Aim of the task
Where the string "Apri" shows up in a line of the records, copy that line.

Supplied data
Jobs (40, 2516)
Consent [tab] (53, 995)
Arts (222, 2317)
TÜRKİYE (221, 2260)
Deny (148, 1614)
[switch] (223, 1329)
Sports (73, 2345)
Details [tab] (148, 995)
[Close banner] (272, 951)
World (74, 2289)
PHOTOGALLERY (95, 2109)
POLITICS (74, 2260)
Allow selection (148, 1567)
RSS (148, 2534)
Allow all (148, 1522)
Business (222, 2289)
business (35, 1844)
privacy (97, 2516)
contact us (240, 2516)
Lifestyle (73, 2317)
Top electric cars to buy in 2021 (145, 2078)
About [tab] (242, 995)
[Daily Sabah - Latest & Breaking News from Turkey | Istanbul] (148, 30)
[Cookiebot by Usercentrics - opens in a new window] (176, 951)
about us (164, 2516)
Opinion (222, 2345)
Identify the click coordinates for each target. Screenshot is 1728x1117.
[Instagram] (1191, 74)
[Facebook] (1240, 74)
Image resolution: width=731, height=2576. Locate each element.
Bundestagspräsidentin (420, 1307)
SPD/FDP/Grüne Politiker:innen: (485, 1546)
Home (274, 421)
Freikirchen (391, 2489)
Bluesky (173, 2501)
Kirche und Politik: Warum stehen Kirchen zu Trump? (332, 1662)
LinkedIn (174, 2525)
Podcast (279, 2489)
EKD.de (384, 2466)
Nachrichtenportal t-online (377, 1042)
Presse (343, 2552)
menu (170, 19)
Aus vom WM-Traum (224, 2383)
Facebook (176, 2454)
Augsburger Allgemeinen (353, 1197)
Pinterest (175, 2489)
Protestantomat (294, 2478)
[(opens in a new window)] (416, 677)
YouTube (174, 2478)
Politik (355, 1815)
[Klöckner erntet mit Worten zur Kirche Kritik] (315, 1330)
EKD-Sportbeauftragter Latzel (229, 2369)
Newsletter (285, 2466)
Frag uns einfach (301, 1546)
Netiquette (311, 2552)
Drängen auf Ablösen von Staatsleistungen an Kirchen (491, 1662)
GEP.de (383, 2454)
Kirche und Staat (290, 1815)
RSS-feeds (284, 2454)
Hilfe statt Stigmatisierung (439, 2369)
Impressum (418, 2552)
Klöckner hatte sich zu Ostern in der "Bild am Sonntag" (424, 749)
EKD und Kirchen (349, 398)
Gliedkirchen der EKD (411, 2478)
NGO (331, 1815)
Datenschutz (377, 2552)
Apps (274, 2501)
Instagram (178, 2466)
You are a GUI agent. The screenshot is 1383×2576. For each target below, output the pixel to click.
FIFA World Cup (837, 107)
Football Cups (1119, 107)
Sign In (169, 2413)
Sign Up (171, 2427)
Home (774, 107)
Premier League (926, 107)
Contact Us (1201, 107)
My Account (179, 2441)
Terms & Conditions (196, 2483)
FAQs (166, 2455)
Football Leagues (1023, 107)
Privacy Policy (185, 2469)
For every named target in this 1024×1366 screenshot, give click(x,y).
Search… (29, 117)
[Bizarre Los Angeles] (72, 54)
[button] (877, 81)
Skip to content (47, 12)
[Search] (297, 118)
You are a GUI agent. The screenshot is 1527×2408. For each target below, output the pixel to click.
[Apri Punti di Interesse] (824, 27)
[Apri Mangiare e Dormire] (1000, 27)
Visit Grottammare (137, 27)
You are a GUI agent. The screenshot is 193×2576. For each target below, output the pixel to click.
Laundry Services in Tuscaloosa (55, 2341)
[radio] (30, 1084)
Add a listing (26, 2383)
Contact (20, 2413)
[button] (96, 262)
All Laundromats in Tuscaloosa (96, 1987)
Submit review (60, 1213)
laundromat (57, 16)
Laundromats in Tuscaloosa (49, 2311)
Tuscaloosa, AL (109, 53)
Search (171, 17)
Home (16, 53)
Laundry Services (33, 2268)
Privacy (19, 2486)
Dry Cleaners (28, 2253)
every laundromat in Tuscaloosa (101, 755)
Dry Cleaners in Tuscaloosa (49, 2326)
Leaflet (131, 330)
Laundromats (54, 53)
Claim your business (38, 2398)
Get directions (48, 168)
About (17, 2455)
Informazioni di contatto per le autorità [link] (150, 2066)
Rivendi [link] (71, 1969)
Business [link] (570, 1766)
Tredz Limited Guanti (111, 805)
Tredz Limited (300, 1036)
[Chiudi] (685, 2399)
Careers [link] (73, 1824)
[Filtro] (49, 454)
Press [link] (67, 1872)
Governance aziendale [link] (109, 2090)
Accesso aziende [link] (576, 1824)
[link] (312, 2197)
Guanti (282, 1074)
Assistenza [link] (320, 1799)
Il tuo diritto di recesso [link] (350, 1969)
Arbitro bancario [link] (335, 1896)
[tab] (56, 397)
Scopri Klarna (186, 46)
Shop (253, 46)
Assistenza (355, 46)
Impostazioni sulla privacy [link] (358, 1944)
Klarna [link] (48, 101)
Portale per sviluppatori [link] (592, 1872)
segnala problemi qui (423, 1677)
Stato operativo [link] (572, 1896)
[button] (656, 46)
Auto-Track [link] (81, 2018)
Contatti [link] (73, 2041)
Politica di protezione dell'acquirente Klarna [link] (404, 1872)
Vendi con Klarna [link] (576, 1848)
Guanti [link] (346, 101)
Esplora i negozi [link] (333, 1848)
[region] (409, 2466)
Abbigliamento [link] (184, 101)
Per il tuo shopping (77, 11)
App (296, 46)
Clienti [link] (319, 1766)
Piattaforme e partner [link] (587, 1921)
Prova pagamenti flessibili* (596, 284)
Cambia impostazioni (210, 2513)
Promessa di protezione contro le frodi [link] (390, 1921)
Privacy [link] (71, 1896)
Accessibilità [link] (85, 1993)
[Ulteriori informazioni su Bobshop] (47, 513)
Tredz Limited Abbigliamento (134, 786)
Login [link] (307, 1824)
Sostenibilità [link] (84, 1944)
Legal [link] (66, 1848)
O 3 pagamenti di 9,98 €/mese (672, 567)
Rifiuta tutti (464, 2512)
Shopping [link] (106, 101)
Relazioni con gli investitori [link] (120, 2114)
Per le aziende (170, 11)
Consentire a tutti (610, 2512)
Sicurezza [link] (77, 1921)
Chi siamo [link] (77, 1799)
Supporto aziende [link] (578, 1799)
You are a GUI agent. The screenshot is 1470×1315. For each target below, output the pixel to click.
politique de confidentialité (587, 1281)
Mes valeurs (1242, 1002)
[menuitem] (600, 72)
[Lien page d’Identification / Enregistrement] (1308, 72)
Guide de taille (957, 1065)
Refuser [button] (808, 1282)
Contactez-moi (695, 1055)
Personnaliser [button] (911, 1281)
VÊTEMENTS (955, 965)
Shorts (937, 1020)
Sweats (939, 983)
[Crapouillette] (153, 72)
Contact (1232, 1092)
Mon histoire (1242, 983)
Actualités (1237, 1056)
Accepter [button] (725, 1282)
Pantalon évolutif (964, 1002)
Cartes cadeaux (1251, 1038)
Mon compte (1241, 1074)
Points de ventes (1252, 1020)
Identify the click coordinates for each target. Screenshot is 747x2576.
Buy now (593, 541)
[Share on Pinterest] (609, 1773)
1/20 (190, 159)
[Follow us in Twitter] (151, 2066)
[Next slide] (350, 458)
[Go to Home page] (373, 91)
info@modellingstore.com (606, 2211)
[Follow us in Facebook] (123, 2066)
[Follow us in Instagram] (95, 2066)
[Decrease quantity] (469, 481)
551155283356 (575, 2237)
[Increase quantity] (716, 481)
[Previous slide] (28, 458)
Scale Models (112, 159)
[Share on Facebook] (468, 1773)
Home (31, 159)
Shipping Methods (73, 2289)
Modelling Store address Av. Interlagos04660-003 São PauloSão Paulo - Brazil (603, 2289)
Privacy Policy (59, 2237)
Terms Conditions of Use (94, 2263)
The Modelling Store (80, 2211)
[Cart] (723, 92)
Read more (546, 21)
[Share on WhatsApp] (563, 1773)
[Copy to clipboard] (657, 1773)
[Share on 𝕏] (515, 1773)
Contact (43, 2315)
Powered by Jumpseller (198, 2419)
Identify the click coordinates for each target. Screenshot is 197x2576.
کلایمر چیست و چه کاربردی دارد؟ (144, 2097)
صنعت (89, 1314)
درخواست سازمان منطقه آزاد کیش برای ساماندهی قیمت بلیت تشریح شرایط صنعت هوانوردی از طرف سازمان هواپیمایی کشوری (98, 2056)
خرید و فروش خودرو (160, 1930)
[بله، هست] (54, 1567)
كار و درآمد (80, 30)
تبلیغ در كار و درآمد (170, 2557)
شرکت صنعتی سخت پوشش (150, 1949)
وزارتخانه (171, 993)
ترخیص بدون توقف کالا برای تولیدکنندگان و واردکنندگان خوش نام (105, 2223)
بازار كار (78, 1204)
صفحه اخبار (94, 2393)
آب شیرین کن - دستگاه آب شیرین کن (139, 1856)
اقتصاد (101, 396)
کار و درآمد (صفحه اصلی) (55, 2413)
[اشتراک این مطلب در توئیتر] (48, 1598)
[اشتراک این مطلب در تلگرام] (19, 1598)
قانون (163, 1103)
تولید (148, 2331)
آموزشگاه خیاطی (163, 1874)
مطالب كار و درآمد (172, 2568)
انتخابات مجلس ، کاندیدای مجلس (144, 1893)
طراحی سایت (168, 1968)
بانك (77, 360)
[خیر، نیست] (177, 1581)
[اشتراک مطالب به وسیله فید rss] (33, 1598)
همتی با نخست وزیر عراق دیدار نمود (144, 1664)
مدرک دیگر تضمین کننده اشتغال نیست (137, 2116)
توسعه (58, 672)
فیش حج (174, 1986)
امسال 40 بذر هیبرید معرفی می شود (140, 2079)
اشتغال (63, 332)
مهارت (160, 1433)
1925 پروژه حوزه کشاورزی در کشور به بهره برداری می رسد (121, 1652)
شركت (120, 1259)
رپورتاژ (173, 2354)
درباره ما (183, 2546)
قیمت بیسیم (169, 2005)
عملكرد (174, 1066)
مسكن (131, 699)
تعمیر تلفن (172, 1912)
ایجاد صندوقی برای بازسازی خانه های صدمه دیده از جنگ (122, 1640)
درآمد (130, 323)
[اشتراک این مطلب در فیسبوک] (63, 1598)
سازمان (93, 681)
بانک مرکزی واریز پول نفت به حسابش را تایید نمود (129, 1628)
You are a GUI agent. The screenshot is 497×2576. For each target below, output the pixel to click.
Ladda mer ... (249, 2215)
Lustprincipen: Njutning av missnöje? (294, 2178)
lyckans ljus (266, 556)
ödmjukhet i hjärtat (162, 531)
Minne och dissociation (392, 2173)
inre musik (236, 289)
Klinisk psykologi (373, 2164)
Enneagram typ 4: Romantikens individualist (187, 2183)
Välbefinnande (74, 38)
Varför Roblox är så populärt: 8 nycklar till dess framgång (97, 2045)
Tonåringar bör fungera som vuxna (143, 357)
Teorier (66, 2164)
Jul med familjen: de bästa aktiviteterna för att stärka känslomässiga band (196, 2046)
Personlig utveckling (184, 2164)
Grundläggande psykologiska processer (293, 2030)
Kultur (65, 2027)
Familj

Task output
[Apri Punti di Interesse] (824, 27)
[Apri Mangiare e Dormire] (1000, 27)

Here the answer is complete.